Predictions can be made automatically using the test set, in which case you don’t need to specify the predictors. Alternatively, you can pass only the VastFrame to the predict() function, but in this case, it’s essential that the column names of the VastFrame match the predictors and response name in the model.

Plots

Tree models can be visualized by drawing their tree plots. For more examples, check out Machine Learning - Tree Plots.

model.plot_tree()
../_images/machine_learning_VAST_gbreg.png

Note

The above example may not render properly in the doc because of the huge size of the tree. But it should render nicely in jupyter environment.
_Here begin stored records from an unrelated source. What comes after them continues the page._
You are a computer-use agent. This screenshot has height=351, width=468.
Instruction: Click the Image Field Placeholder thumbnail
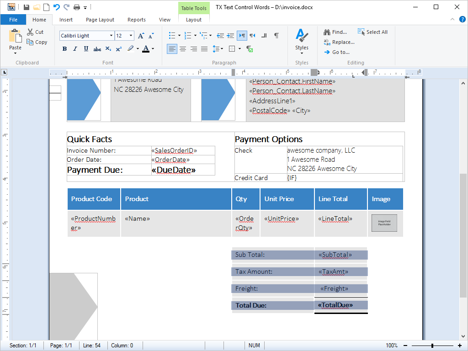click(x=384, y=223)
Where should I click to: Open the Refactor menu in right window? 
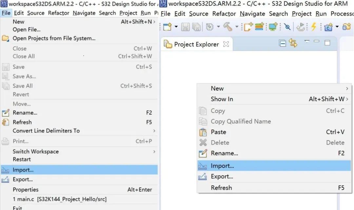224,14
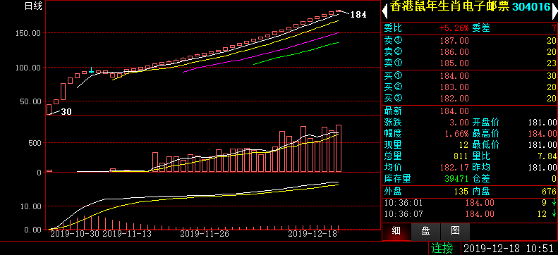
Task: Click the cyan arrow marker on price chart
Action: [x=92, y=70]
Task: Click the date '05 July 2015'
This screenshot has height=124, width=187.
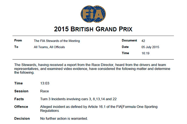Action: click(x=150, y=47)
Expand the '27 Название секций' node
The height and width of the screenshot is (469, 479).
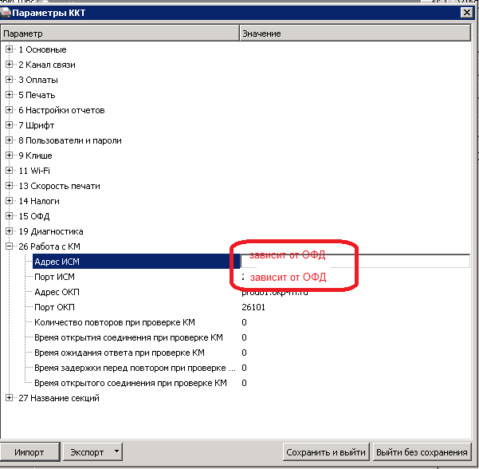coord(10,398)
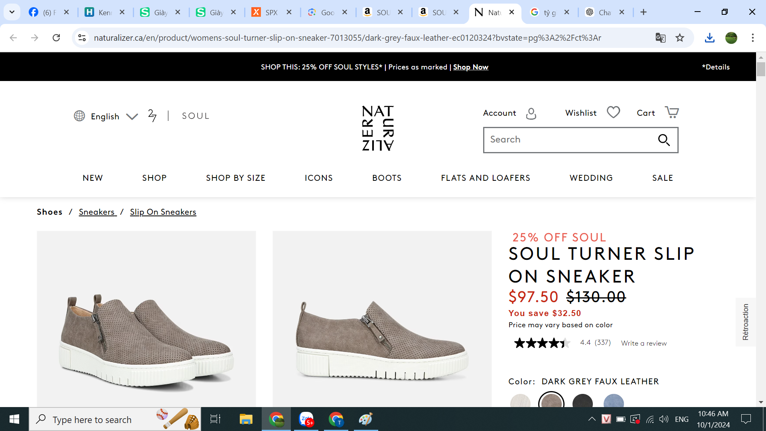The image size is (766, 431).
Task: Click the Google Translate page icon
Action: [660, 38]
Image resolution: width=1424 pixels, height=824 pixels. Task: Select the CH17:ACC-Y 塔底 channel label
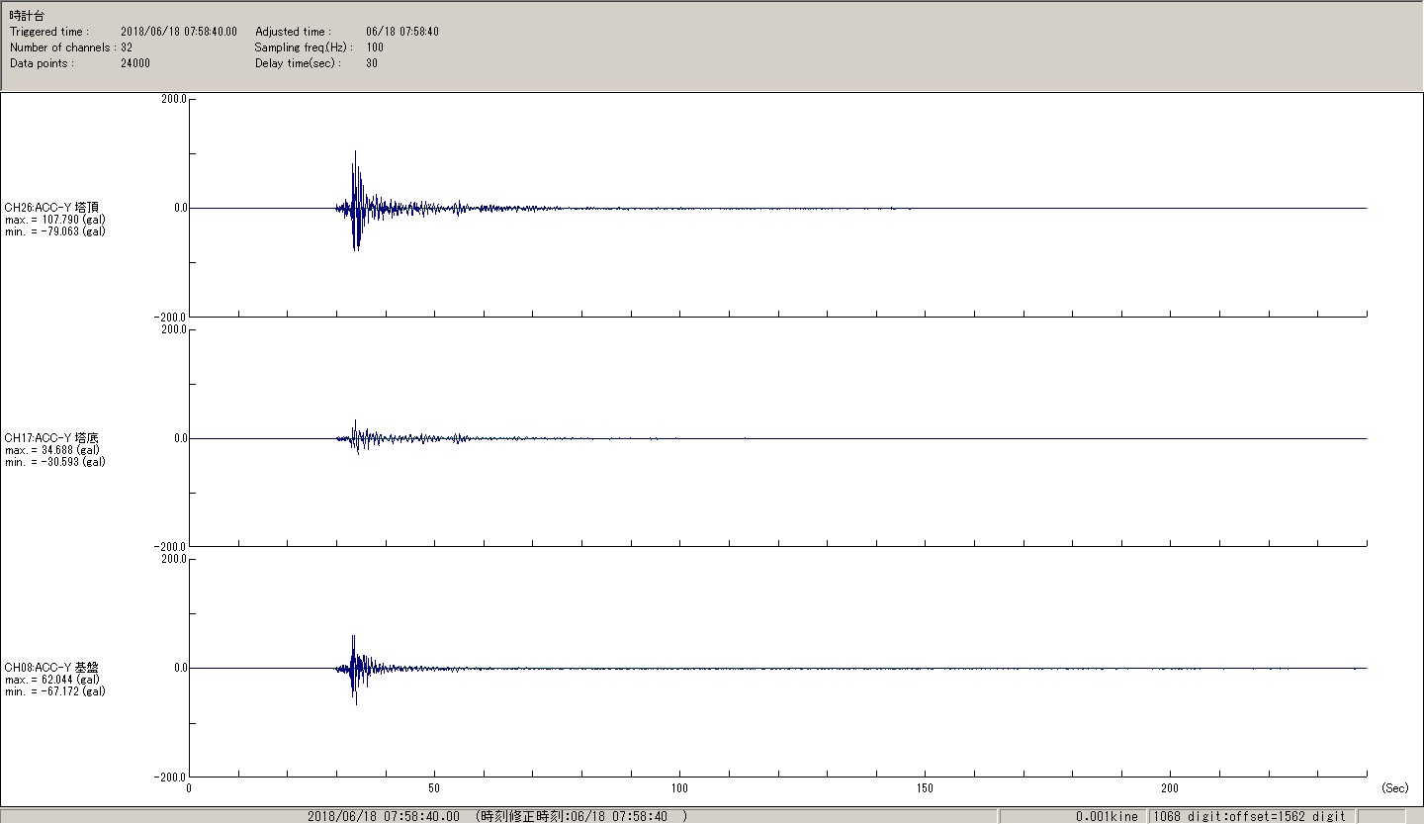point(51,438)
In order to plot graph using graphviz separately, you can extract the graphviz DOT file code as follows:

model.to_graphviz()

This string can then be copied into a DOT file which can beparsed by graphviz.

Contour plot is another useful plot that can be produced for models with two predictors.

model.contour()

Important

Machine learning models with two predictors can usually benefit from their own contour plot. This visual representation aids in exploring predictions and gaining a deeper understanding of how these models perform in different scenarios. Please refer to Contour Plot for more examples.Model Exporting


To Memmodel

model.to_memmodel()

Note

MemModel objects serve as in-memory representations of machine learning models. They can be used for both in-database and in-memory prediction tasks. These objects can be pickled in the same way that you would pickle a scikit-learn model.

The preceding methods for exporting the model use MemModel, and it is recommended to use MemModel directly.

To SQL

You can get the SQL query equivalent of the GradientBoosting model by:

model.to_sql()

Note

This SQL query can be directly used in any database.

Deploy SQL

To get the SQL query which uses VAST functions use below:

model.deploySQL()

To Python

To obtain the prediction function in Python syntax, use the following code:

X = [[4.2, 0.17, 0.36, 1.8, 0.029, 0.9899]]
model.to_python()(X)

Hint

The to_python() method is used to retrieve predictions, probabilities, or cluster distances. For specific details on how to use this method for different model types, refer to the relevant documentation for each model.

__init__(name: str = None, overwrite_model: bool = False, **kwargs) None

Methods

__init__([name, overwrite_model])

contour([nbins, chart])

Draws the model's contour plot.

deploySQL([X])

Returns the SQL code needed to deploy the model.

drop()

Drops the model from the VAST DataBase.

export_models(name, path[, kind])

Exports machine learning models.

features_importance([tree_id, show, chart])

Computes the model's features importance.

fit(input_relation, X, y[, test_relation, ...])

Trains the model.

get_attributes([attr_name])

Returns the model attributes.

get_match_index(x, col_list[, str_check])

Returns the matching index.

get_params()

Returns the parameters of the model.

get_plotting_lib([class_name, chart, ...])

Returns the first available library (Plotly, Matplotlib) to draw a specific graphic.

get_tree([tree_id])

Returns a table with all the input tree information.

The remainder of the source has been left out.